Would you write out the records below exactly as given?

(Dataset entries)
= Beginning of Section =

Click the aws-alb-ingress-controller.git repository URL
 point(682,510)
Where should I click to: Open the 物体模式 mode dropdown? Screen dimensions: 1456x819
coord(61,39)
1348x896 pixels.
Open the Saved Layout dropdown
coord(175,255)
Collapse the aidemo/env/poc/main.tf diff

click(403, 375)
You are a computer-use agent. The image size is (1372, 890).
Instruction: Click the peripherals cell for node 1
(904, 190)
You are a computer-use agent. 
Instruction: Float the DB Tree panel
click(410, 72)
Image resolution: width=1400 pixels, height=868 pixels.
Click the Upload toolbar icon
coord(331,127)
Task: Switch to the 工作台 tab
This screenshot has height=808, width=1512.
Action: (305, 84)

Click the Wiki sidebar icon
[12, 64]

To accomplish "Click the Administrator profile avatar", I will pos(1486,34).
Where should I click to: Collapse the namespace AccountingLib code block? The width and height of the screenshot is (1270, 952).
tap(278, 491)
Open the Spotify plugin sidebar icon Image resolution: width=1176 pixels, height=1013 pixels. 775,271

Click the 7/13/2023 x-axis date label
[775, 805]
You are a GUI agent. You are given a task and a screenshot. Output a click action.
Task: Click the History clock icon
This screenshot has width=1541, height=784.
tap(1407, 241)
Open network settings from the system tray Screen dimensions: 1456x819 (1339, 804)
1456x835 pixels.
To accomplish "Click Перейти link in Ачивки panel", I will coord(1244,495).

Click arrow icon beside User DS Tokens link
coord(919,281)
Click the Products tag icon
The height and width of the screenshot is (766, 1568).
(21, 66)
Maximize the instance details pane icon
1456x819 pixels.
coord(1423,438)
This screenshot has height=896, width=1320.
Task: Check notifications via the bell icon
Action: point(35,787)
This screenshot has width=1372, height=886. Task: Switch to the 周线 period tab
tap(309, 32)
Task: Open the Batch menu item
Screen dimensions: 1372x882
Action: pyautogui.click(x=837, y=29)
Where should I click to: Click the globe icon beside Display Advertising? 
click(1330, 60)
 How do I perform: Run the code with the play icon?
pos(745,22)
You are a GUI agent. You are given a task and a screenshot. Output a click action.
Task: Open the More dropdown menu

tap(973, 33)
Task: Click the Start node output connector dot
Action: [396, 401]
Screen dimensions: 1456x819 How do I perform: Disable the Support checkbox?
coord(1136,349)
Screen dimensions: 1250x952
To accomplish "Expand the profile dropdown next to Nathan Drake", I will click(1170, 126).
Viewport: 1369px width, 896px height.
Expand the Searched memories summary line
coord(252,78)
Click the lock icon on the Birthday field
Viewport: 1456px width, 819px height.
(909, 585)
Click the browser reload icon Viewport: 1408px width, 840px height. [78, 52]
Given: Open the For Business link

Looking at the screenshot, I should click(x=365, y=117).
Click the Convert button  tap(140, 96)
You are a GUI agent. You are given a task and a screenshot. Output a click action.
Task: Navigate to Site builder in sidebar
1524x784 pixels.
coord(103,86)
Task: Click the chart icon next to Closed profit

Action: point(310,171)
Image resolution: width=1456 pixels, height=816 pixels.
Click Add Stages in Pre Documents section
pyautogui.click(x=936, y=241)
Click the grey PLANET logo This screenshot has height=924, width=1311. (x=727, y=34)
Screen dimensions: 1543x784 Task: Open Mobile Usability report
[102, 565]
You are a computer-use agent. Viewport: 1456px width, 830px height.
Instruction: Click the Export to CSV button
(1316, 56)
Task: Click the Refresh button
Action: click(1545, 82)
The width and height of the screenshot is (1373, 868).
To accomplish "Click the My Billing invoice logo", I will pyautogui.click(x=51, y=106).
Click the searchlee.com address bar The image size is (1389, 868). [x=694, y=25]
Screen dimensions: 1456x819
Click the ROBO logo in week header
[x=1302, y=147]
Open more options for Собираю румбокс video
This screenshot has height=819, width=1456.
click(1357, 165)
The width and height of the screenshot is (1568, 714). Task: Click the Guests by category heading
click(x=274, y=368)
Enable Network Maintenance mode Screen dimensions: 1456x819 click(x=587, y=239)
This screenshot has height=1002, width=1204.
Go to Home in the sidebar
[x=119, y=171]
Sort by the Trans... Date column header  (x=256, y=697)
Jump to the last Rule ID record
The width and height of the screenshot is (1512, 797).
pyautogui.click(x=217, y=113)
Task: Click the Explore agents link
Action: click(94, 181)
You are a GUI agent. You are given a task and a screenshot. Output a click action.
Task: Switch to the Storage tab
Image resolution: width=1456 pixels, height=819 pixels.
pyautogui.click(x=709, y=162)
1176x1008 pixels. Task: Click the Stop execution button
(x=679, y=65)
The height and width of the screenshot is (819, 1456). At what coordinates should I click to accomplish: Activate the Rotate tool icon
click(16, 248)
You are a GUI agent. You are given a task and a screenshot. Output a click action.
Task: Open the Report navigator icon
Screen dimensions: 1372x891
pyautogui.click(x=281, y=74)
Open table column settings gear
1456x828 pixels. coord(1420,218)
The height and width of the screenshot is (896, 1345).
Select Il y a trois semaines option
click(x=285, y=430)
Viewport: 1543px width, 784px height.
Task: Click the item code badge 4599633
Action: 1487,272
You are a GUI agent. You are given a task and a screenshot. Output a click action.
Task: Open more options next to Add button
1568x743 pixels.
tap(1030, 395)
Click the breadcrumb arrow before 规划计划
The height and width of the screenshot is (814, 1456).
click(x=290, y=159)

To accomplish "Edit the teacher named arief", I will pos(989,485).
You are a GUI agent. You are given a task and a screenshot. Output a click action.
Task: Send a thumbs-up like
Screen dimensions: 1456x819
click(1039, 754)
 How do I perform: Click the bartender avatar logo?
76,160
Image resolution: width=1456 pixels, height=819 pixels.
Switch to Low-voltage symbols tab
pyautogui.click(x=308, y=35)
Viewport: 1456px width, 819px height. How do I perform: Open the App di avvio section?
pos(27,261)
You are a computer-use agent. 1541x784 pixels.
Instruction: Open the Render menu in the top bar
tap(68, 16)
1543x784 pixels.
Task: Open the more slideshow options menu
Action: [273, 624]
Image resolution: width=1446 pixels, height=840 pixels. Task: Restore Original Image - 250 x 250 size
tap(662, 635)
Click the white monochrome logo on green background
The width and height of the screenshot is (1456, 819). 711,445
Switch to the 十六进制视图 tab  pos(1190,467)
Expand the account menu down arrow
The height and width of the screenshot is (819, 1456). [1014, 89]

= End of Section =

_Exercise output_:
Click the aws-alb-ingress-controller.git repository URL
 point(682,510)
Where should I click to: Open the 物体模式 mode dropdown? Screen dimensions: 1456x819
coord(61,39)
1348x896 pixels.
Open the Saved Layout dropdown
coord(175,255)
Collapse the aidemo/env/poc/main.tf diff

click(403, 375)
You are a computer-use agent. The image size is (1372, 890).
Instruction: Click the peripherals cell for node 1
(904, 190)
You are a computer-use agent. 
Instruction: Float the DB Tree panel
click(410, 72)
Image resolution: width=1400 pixels, height=868 pixels.
Click the Upload toolbar icon
coord(331,127)
Task: Switch to the 工作台 tab
This screenshot has height=808, width=1512.
Action: (305, 84)

Click the Wiki sidebar icon
[12, 64]

To accomplish "Click the Administrator profile avatar", I will pos(1486,34).
Where should I click to: Collapse the namespace AccountingLib code block? The width and height of the screenshot is (1270, 952).
tap(278, 491)
Open the Spotify plugin sidebar icon Image resolution: width=1176 pixels, height=1013 pixels. 775,271

Click the 7/13/2023 x-axis date label
[775, 805]
You are a GUI agent. You are given a task and a screenshot. Output a click action.
Task: Click the History clock icon
This screenshot has width=1541, height=784.
tap(1407, 241)
Open network settings from the system tray Screen dimensions: 1456x819 (1339, 804)
1456x835 pixels.
To accomplish "Click Перейти link in Ачивки panel", I will coord(1244,495).

Click arrow icon beside User DS Tokens link
coord(919,281)
Click the Products tag icon
The height and width of the screenshot is (766, 1568).
(21, 66)
Maximize the instance details pane icon
1456x819 pixels.
coord(1423,438)
This screenshot has height=896, width=1320.
Task: Check notifications via the bell icon
Action: point(35,787)
This screenshot has width=1372, height=886. Task: Switch to the 周线 period tab
tap(309, 32)
Task: Open the Batch menu item
Screen dimensions: 1372x882
Action: pyautogui.click(x=837, y=29)
Where should I click to: Click the globe icon beside Display Advertising? 
click(1330, 60)
 How do I perform: Run the code with the play icon?
pos(745,22)
You are a GUI agent. You are given a task and a screenshot. Output a click action.
Task: Open the More dropdown menu

tap(973, 33)
Task: Click the Start node output connector dot
Action: [396, 401]
Screen dimensions: 1456x819 How do I perform: Disable the Support checkbox?
coord(1136,349)
Screen dimensions: 1250x952
To accomplish "Expand the profile dropdown next to Nathan Drake", I will click(1170, 126).
Viewport: 1369px width, 896px height.
Expand the Searched memories summary line
coord(252,78)
Click the lock icon on the Birthday field
Viewport: 1456px width, 819px height.
(909, 585)
Click the browser reload icon Viewport: 1408px width, 840px height. [78, 52]
Given: Open the For Business link

Looking at the screenshot, I should click(x=365, y=117).
Click the Convert button  tap(140, 96)
You are a GUI agent. You are given a task and a screenshot. Output a click action.
Task: Navigate to Site builder in sidebar
1524x784 pixels.
coord(103,86)
Task: Click the chart icon next to Closed profit

Action: point(310,171)
Image resolution: width=1456 pixels, height=816 pixels.
Click Add Stages in Pre Documents section
pyautogui.click(x=936, y=241)
Click the grey PLANET logo This screenshot has height=924, width=1311. (x=727, y=34)
Screen dimensions: 1543x784 Task: Open Mobile Usability report
[102, 565]
You are a computer-use agent. Viewport: 1456px width, 830px height.
Instruction: Click the Export to CSV button
(1316, 56)
Task: Click the Refresh button
Action: click(1545, 82)
The width and height of the screenshot is (1373, 868).
To accomplish "Click the My Billing invoice logo", I will pyautogui.click(x=51, y=106).
Click the searchlee.com address bar The image size is (1389, 868). [x=694, y=25]
Screen dimensions: 1456x819
Click the ROBO logo in week header
[x=1302, y=147]
Open more options for Собираю румбокс video
This screenshot has height=819, width=1456.
click(1357, 165)
The width and height of the screenshot is (1568, 714). Task: Click the Guests by category heading
click(x=274, y=368)
Enable Network Maintenance mode Screen dimensions: 1456x819 click(x=587, y=239)
This screenshot has height=1002, width=1204.
Go to Home in the sidebar
[x=119, y=171]
Sort by the Trans... Date column header  (x=256, y=697)
Jump to the last Rule ID record
The width and height of the screenshot is (1512, 797).
pyautogui.click(x=217, y=113)
Task: Click the Explore agents link
Action: click(94, 181)
You are a GUI agent. You are given a task and a screenshot. Output a click action.
Task: Switch to the Storage tab
Image resolution: width=1456 pixels, height=819 pixels.
pyautogui.click(x=709, y=162)
1176x1008 pixels. Task: Click the Stop execution button
(x=679, y=65)
The height and width of the screenshot is (819, 1456). At what coordinates should I click to accomplish: Activate the Rotate tool icon
click(16, 248)
You are a GUI agent. You are given a task and a screenshot. Output a click action.
Task: Open the Report navigator icon
Screen dimensions: 1372x891
pyautogui.click(x=281, y=74)
Open table column settings gear
1456x828 pixels. coord(1420,218)
The height and width of the screenshot is (896, 1345).
Select Il y a trois semaines option
click(x=285, y=430)
Viewport: 1543px width, 784px height.
Task: Click the item code badge 4599633
Action: 1487,272
You are a GUI agent. You are given a task and a screenshot. Output a click action.
Task: Open more options next to Add button
1568x743 pixels.
tap(1030, 395)
Click the breadcrumb arrow before 规划计划
The height and width of the screenshot is (814, 1456).
click(x=290, y=159)

To accomplish "Edit the teacher named arief", I will pos(989,485).
You are a GUI agent. You are given a task and a screenshot. Output a click action.
Task: Send a thumbs-up like
Screen dimensions: 1456x819
click(1039, 754)
 How do I perform: Click the bartender avatar logo?
76,160
Image resolution: width=1456 pixels, height=819 pixels.
Switch to Low-voltage symbols tab
pyautogui.click(x=308, y=35)
Viewport: 1456px width, 819px height. How do I perform: Open the App di avvio section?
pos(27,261)
You are a computer-use agent. 1541x784 pixels.
Instruction: Open the Render menu in the top bar
tap(68, 16)
1543x784 pixels.
Task: Open the more slideshow options menu
Action: [273, 624]
Image resolution: width=1446 pixels, height=840 pixels. Task: Restore Original Image - 250 x 250 size
tap(662, 635)
Click the white monochrome logo on green background
The width and height of the screenshot is (1456, 819). 711,445
Switch to the 十六进制视图 tab  pos(1190,467)
Expand the account menu down arrow
The height and width of the screenshot is (819, 1456). [1014, 89]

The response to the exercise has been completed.